Citizens play with Police guns

The Charlottesville Police Department’s Citizens’ Police Academy doesn’t exactly train people for duty—but it does allow them, for one night, to get their hands on some real, police-issue weapons. On Wednesday, October 11, about a dozen participants got to show those paper silhouette targets who was boss at the indoor firing range at Rivanna Rifle and Pistol Club.
Citizens entered the firing range one-by-one and, after five shots sounded, would emerge smiling, showing off their punctured targets. The weapon, an HK .45 caliber, double-action pistol, is one that all police carry in their holsters. For a novice shooter, it’s a pretty big gun—the sights are tiny and it takes a steady hand to aim properly. The recoil is enough to make you think you’ve missed the target completely. In training, according to Charlottesville Police Lieutenant Gary Pleasants, police have three seconds to draw this same pistol and get two shots off accurately at seven and 15 yards on moving targets during their qualification courses.

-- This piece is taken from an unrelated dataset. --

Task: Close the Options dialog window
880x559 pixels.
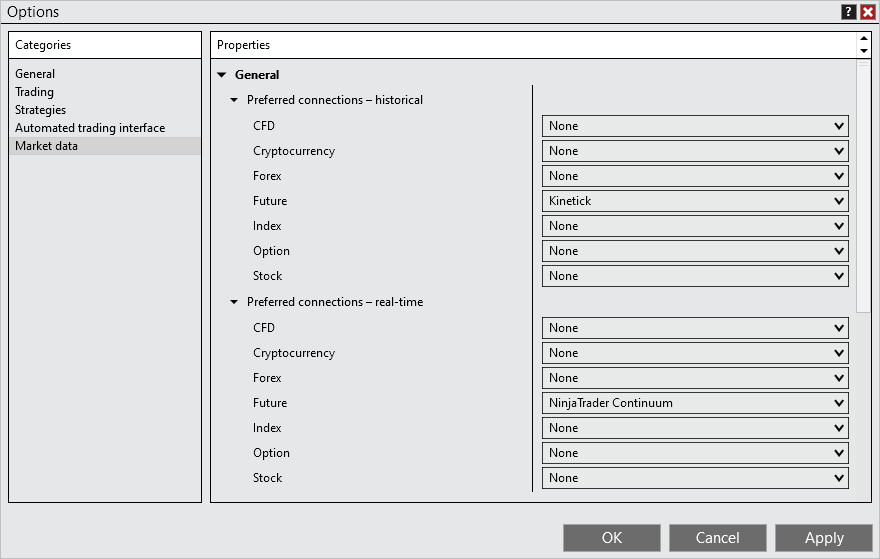Action: pos(867,12)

    Citizens in the academy say the day at the range was one of the most exciting in the 10-week course. Other topics include gangs and forensics.
Herb Porter, Jr., president of the Fifeville Neighborhood Association, enrolled because “as a member of the Charlottesville community, it’s important to get a sense of how the system works.”

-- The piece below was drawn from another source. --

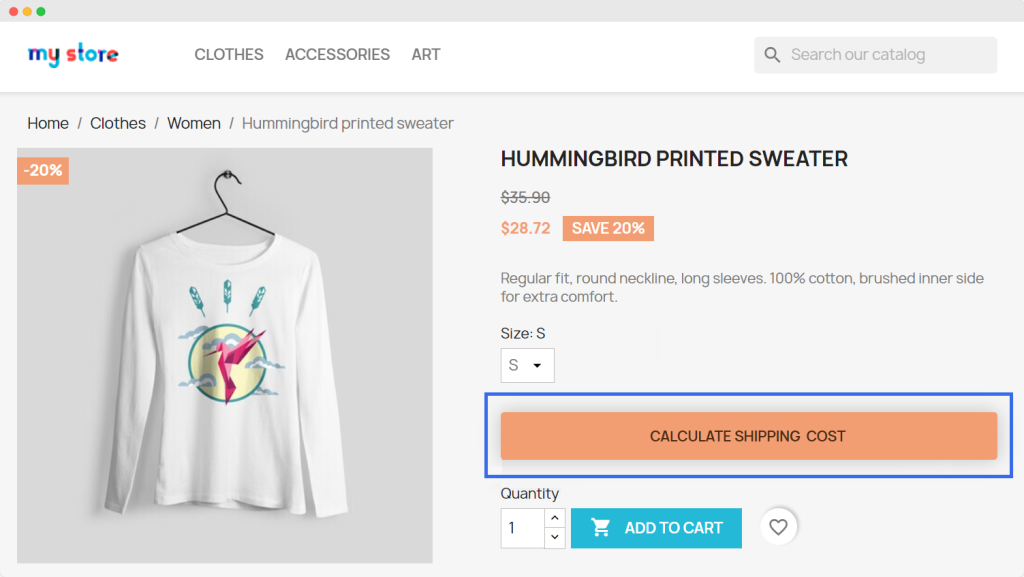Click the Search our catalog field
This screenshot has width=1024, height=577.
885,55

    Pleasants, who is firearms instructor for the department, instructed the group on other police weapons. All cop cars are outfitted with Remington five-gauge shotguns. Police also use HKG-36 .223 caliber semi-automatic assault rifles—they’re a class 3 weapon, which means they’re registered just like a fully automatic machine gun. Holding a full ammunition magazine for the assault rifle, Pleasants jokes, “If I get through these, there’s something seriously wrong.”

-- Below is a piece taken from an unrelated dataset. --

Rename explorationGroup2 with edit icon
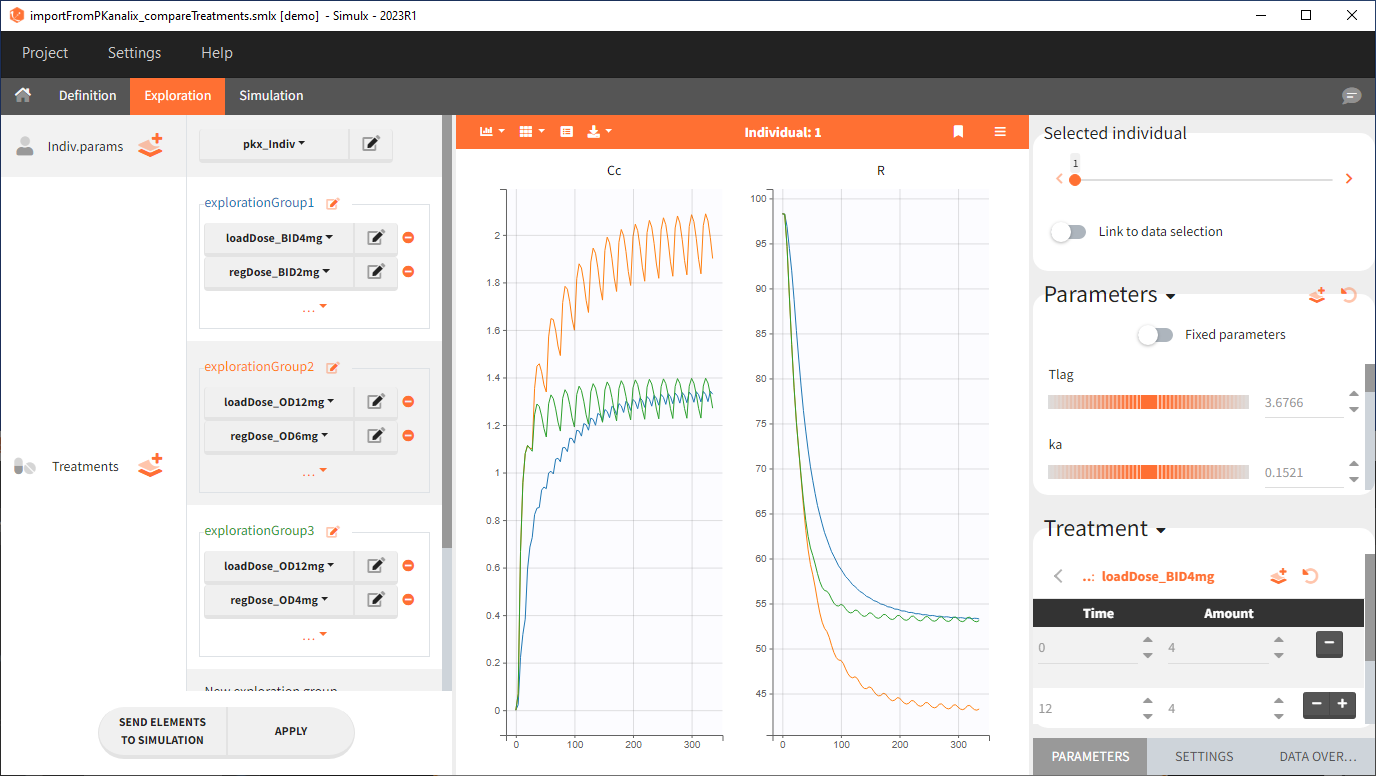This screenshot has height=776, width=1376. pos(333,367)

    Afterward, Pleasants gave a lesson about the “use-of-force continuum.” To use deadly force, an officer must be preventing himself or someone else from being killed or seriously injured. Or, he can shoot someone who has committed a violent felony if he has probable cause to believe the perp will commit another violent felony. “Prime example—a school shooting,” says Pleasants. “People have been shot, [police] see the gunman running down the hallway, they’re yelling at him to stop. …[Shooting him] is justified.”